- Italian film poster
- Directed by: Gianfranco Parolini; Rudolf Zehetgruber;
- Screenplay by: Mike Ashley; Rudolf Zehetgruber;
- Starring: Tony Kendall
- Cinematography: Klaus von Rautenfeld
- Edited by: Edmond Lozzi; René Henaf;
- Music by: Gino Marinucci Jr.
- Production companies: Parnass-Film GmbH; Danny Film; Filmédis S.A.; Jacques Willemetz; Danubiafilm GmbH & Co. KG;
- Distributed by: Gaumont Distribution
- Release date: May 17, 1966 (Austria);
- Running time: 100 minutes
- Countries: West Germany; Italy; France; Austria;
- Languages: Italian German

= Kommissar X – Drei gelbe Katzen =

Kommissar X – Drei gelbe Katzen is a 1966 Eurospy film written and co-directed by Rudolf Zehetgruber and Gianfranco Parolini. Filmed in Ceylon, it stars Tony Kendall, Brad Harris and Dan Vadis with Harris and Vadis doing their own stuntwork. It is the second of seven films, loosely based on the 1961 Kommissar X #73 detective novel from the Pabel Moewig publishing house, though the original novel was set in Burma.
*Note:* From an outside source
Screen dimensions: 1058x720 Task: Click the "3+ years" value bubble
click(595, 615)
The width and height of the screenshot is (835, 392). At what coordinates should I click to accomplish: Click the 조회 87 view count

In the film, an American police officer and a private investigator arrive in Colombo to protect a family of landowners from mysterious enemies. They are informed that the actual enemy is a cat-themed terrorist organization.

==Plot==
Tom Rowland from the New York Police Department is sent to Colombo to investigate the murder of a US embassy official killed protecting the daughter of a wealthy expatriate American landowner. At the same time New York Private Investigator Joe Walker has been hired by the landowner's daughter to protect her father from being extorted for one million dollars. Through the Ceylon Police they discover a terrorist organisation known as the Three Golden Cats are responsible for both activities and a string of murders with the victims killed by karate blows or by biological chemicals.

== Cast ==

- Tony Kendall ... Joe Louis Walker, aka Kommissar X
- Brad Harris ... Captain Tom Rowland
- Ann Smyrner ... Babs Lincoln
- Michèle Mahaut... Michèle
- Dan Vadis 	... King
- Siegfried Rauch 	... Nitro
- H.D. Kulatunga 	... Sunny
- Philippe Lemaire ... Philip Dawson
- Erno Crisa 	... Baker
- Rudolf Zehetgruber (as Rolf Zehett) ... 	Barrett
- A. Jayaratii 	... Insp. DaSilva
- Theo Maria Werner (as Werner Hauff) ... Geldbote
- Paul Beckmann 	... 	Rogers
- Chandrika 'Champa' Liyanage ... Photographer
- Ananda Jayaratne ... Police Chief inspector
- Joe Abeywickrama ... Police constable

==Release==
Kommissar X – Drei gelbe Katzen was released in Austria on 17 May 1966.